There I was, at Rossimoda Shoe Museum in Villa Foscarini Rossi, Stra, Venice, running the Europeana Fashion Edit-a-thon 2013 about footwear, fashion history and shoes produced in Italy. I’d tried to organize this event with university students and their professors, and I had finally succeeded. A short time ago I became a member of Wikimedia Italia and quickly discovered that, like in many associations, you have the chance to do a lot, or nothing at all.
I had no idea how to actively participate in Wikimedia Italia in the beginning. I wanted to do something, then a great opportunity arose. The digital library Europeana Fashion was contacting fashion museums and Wikimedia chapters in Europe to organize edit-a-thons for November 2013. The goal was to promote knowledge of cultural heritage through the improvement of Wikipedia articles related to fashion and history of costumes. Considering that fashion and fashion history has long been my passion, I accepted the offer to work on the project.

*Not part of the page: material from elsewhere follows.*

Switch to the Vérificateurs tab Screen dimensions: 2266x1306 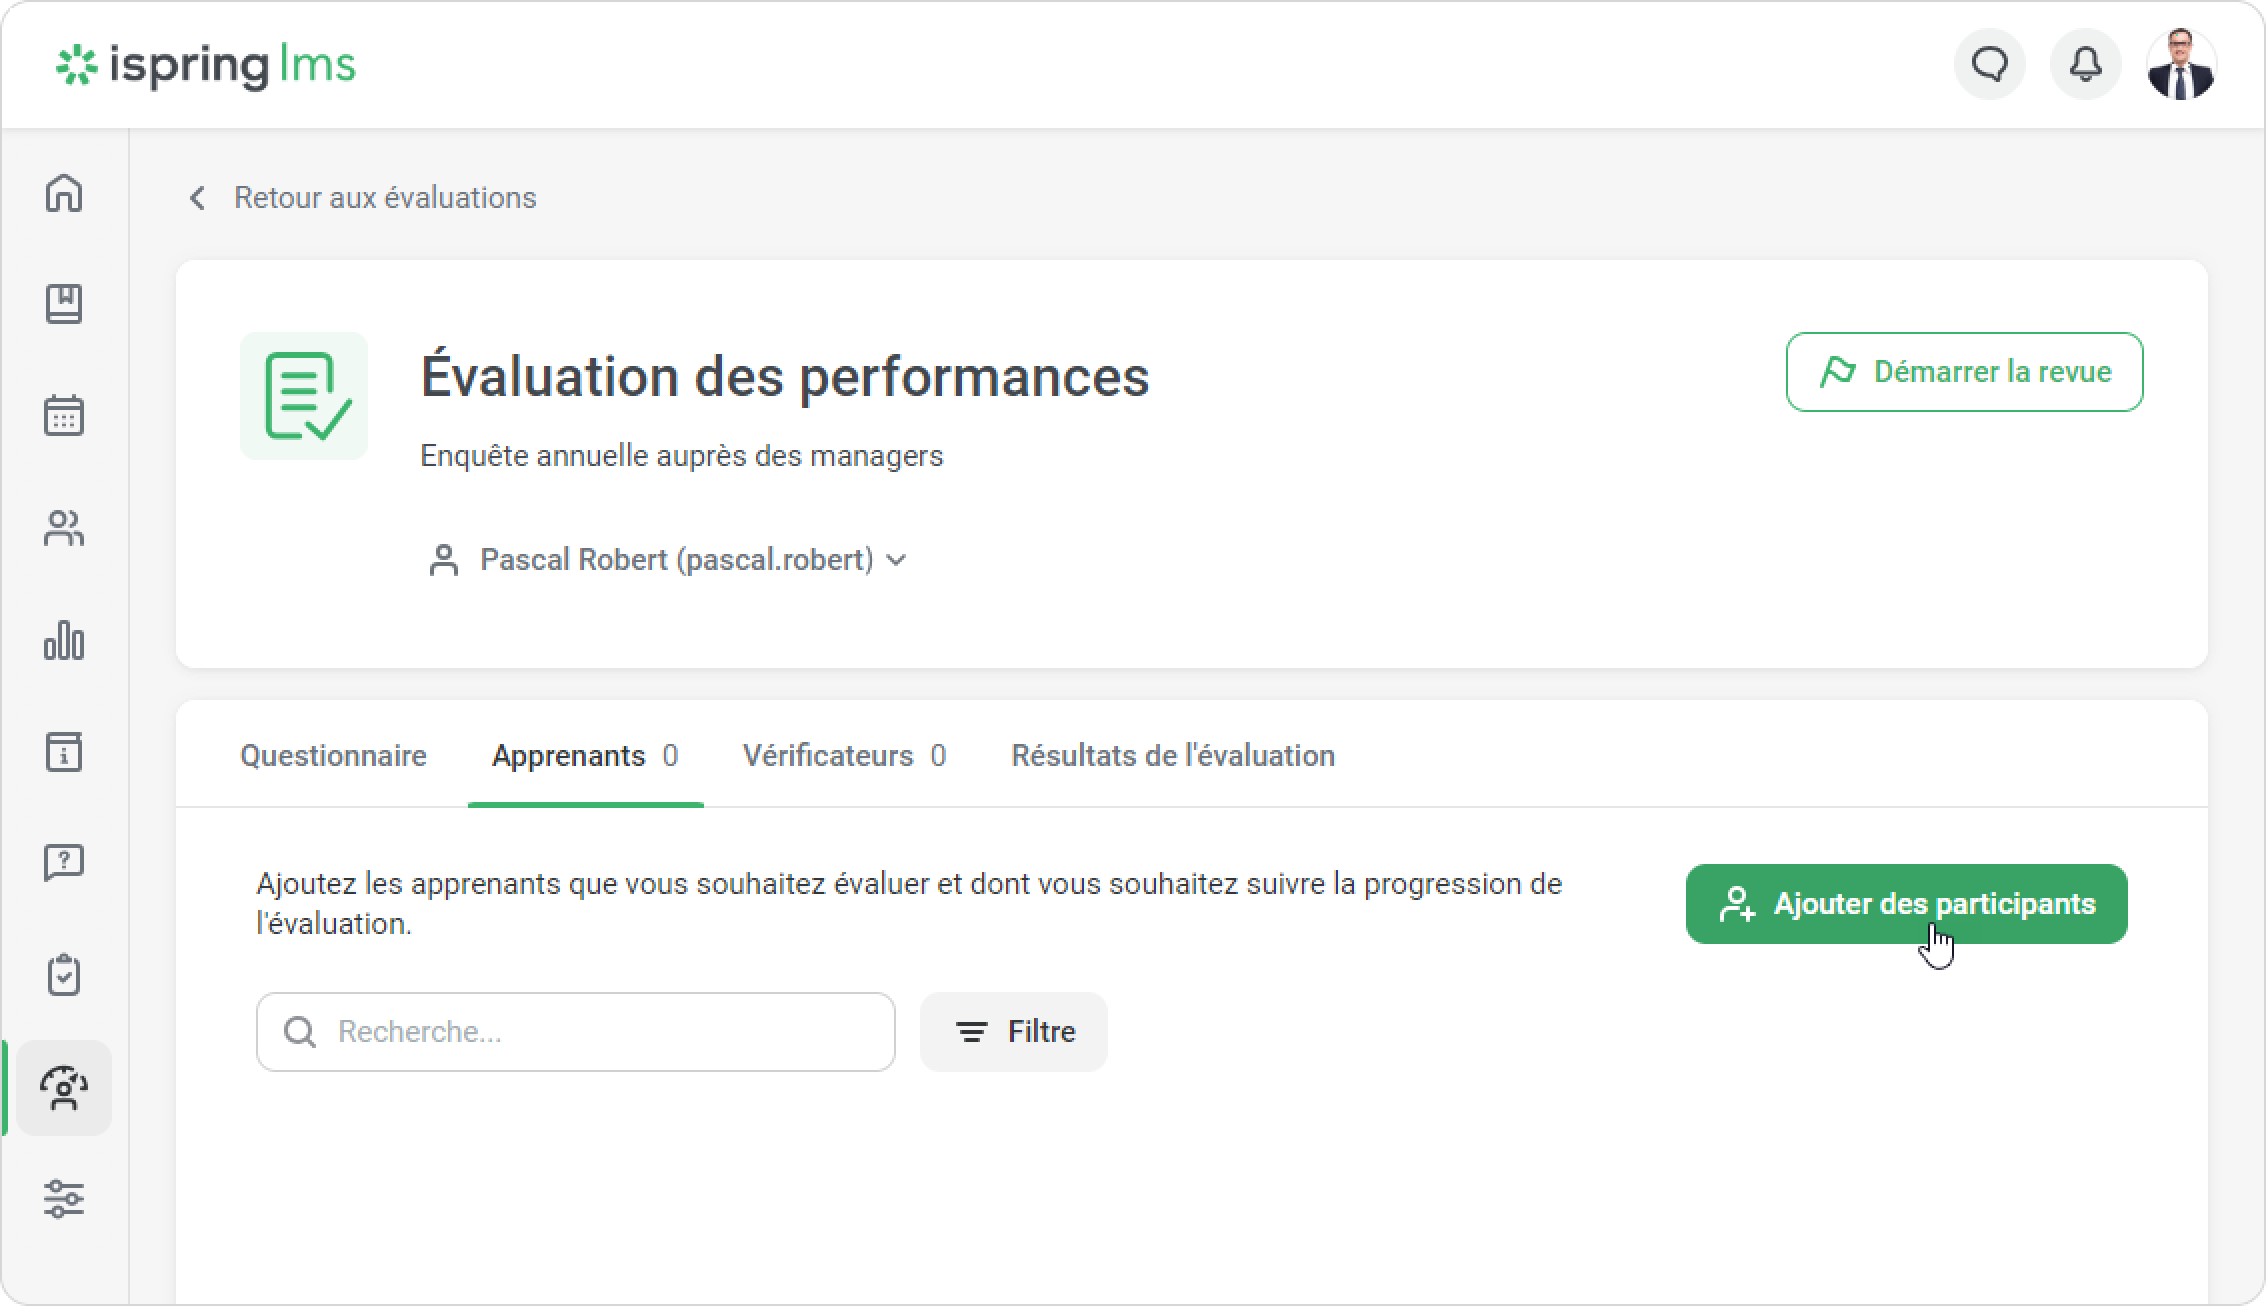coord(844,756)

Here are a few of the (important) things I learned along the way:
If you like it, do it!
If conditions are good (for instance if you’re working with an international digital library, an excellent museum, a great collection of books and dedicated professors and students) do not get intimidated because you are not an expert. This is exactly the moment to learn and maybe become an expert yourself.
People are key
Without the involvement and help of the museum’s curator, I would have had a really difficult time. She looked for and found contacts inside the university, people which in turn helped us a lot. She ordered sandwiches and pizza for everyone (almost 80 people during the morning, 40 during the edit-a-thon in the afternoon). She sent me a mountain of emails and patiently followed my extensive to-do list. People are key!
Working for an international project is rewarding
Our project was about shoes and historical footwear production, a very specific and local topic. Without Europeana’s initiative (and its Dutch contacts), the availability of Wikimedia Sweden in setting up a post-edit-a-thon at Fashion Challenge, art books and catalogs offered by participating museums and Wikipedia itself, this local topic would have remained just that – local and unknown.
Organizing other people’s work is a responsibility
As everyone involved in Wikipedia introductory workshops probably knows, the complexity of wiki projects is stunning. The only way to avoid the sense of confusion that arises from managing 40 people is to give them a general presentation about Wikipedia and then encourage them to work within a clear path. The students who participated were divided into groups of five. With the right books and resources at their disposal, they worked on articles that were assigned to them. It would have been easier to simply tell the students to edit articles of their choosing, but suggesting a topic with a guided path proved more effective, even if it did require more prep work.
You don’t need to be an expert to create new articles, just look for information and declare your own limits
Insisting a student start an article from scratch is a sure way to scare them away. I tried to have students work on existing articles and, where the right articles didn’t already exist, I created them in advance following my personal rules, which are, put a source for every line, and never forget a stub template!
The best cultural collections in the world don’t really exist unless they are online, and as human beings our duty is to put them there
As a relative newcomer to the world of wiki, the most difficult part has been solving the puzzle regarding the use of images. Rossimoda Shoes Museum allowed me to publish images of their shoe collection under an open license. My past experience with uploading images consisted of one picture of a horse that I took and uploaded onto Wikimedia Commons. I was now faced with a variety of new challenges. I had to explain to the Museum curator that Wikipedia and Wikimedia Commons is probably one of the few places on the internet where copyright is fully respected. I had to find a model of authorization under CC BY-SA conditions license. Then I had to wait for the signature of the museums managing director, deliver the authorization to Wikimedia’s OTRS reader services system, upload the images one at a time and write down the exact description for each one, discover the existence of the arcane user rotate bot, ask for help from a Commons admin to choose the right categories for the images and finally inform people involved in other fashion edit-a-thons in Stockholm and Israel about the results. Even though there are only a few images, the hope is essentially to share them with other museums and institutions considering the absolutey rarity of the pieces.
Get public sector role into perspective
The University of Padua and Venice IUAV played a fundamental role in the edit-a-thon. Rossimoda Museum is the typical corporate museum, and therefore a private one. The wiki infrastructure, with its own peculiar mechanisms, is completely external to the public and private sectors. If you’re a public servant like me, and you’re looking for an opportunity to fulfill a project and learn new things, don’t rely only on the public administration to do the work for, do it yourself.
People who helped me in this project and who I personally want thank are, John Andersson, Alessandra Arezzi, Aubrey, Romano Cappellari, Luca Corsato, Cotton, Elitre, Shani Evenstein, Brigitte Jansen, Jaqen, Gabriele Monti, Federica Rossi, Alessandra Vaccari, Erwin Verbruggen and Xaura.